Gautier Pierre
Gautier Pierre
Gautier, Pierre, French composer and opera director who was known as Pierre Gautier de Marseille; b. Provence, c. 1642; d. in a storm at sea off the coast of Sète, Dec. 1696. He learned to play the organ and harpsichord before going to Paris, where he studied with Chambonnières and was befriended by Hardelle. In 1670–71 he served as organist in La Ciotat. After returning to Paris, he moved in the circle of Lully. About 1681 he went to Marseilles, where he and his brother, the sculptor Jacques Gautier, explored the possibility of creating the first provincial opera company in France. In 1684 Lully granted Gautier a privilege to present operas in Marseilles and other locales in Provence. Gautier composed the opera Le triomphe de la paix for the inauguration of his opera company in Marseilles on Jan. 28, 1685. In 1687 his opera Le jugement de soleil was premiered there. When Gautier was imprisoned for the company’s debts in 1688, his enterprise collapsed.
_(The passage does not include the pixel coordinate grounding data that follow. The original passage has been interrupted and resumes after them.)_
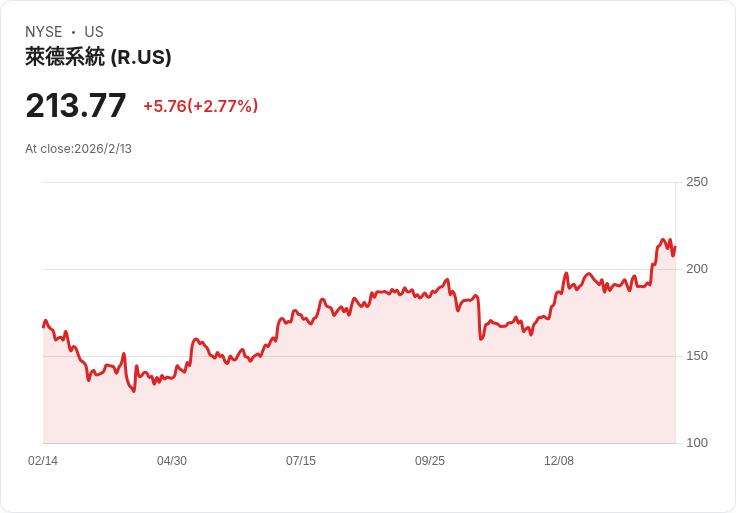This screenshot has width=736, height=513.
Task: Click the 150 y-axis label
Action: [x=697, y=356]
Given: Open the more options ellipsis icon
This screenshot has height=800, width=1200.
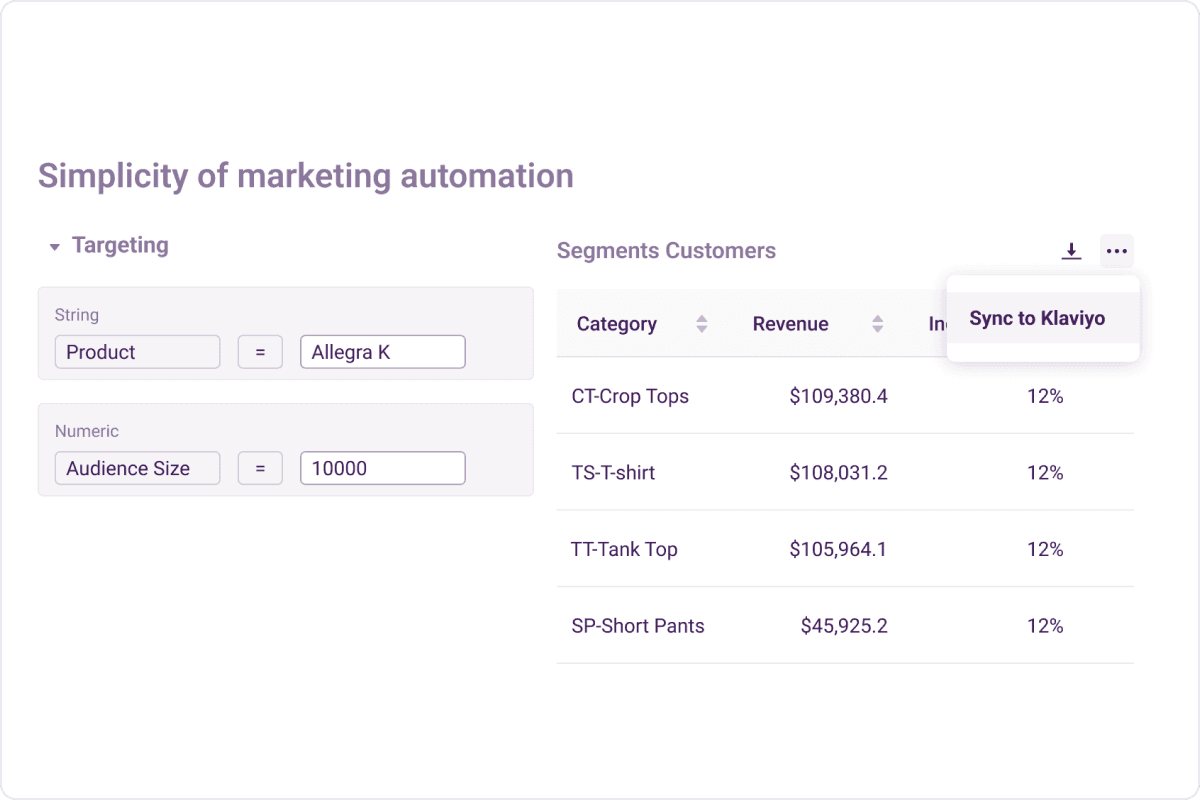Looking at the screenshot, I should (x=1116, y=251).
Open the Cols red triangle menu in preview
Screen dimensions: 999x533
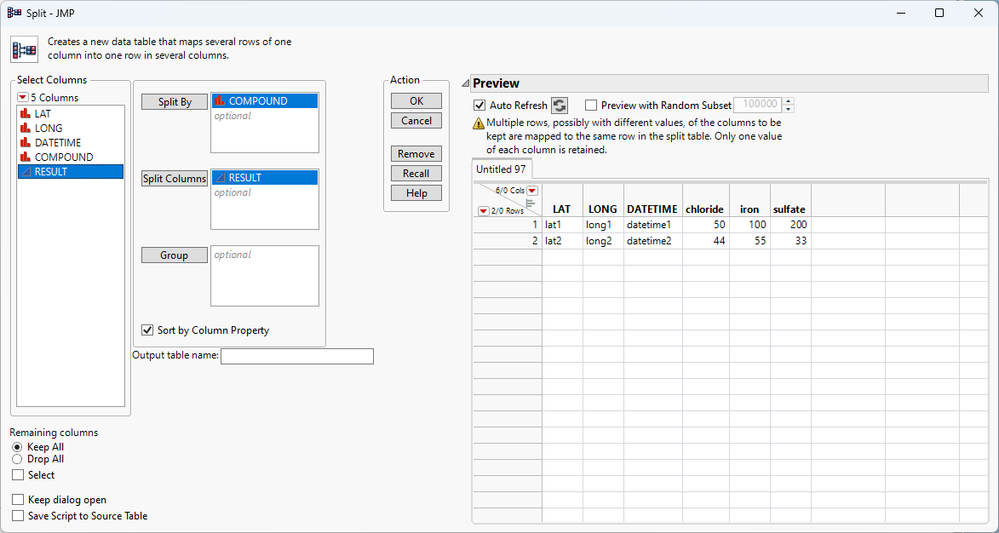[x=532, y=190]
Following a sojourn in Lyons, he returned to Marseilles in 1692 with the intention of building the city’s first opera house. With Gautier as music director and his brother as director-in-chief, the new opera house opened in 1693 with a capacity of 1,000. The new enterprise flourished, and the company successfully mounted operas by Lully in Marseilles and on tour. After the company gave performances in Montpellier in Nov. 1696, Pierre and his brother met their tragic fate in a storm at sea on their return to Marseilles. Gautier’s operas are not extant, but a number of his fine instrumental pieces have survived. A vol. of his “symphonies,” actually 17 duos for Violin and Basso Continuo and 22 trios for 2 Violins and Basso Continuo, was publ. posthumously by Christophe Bal-lard in Paris in 1707.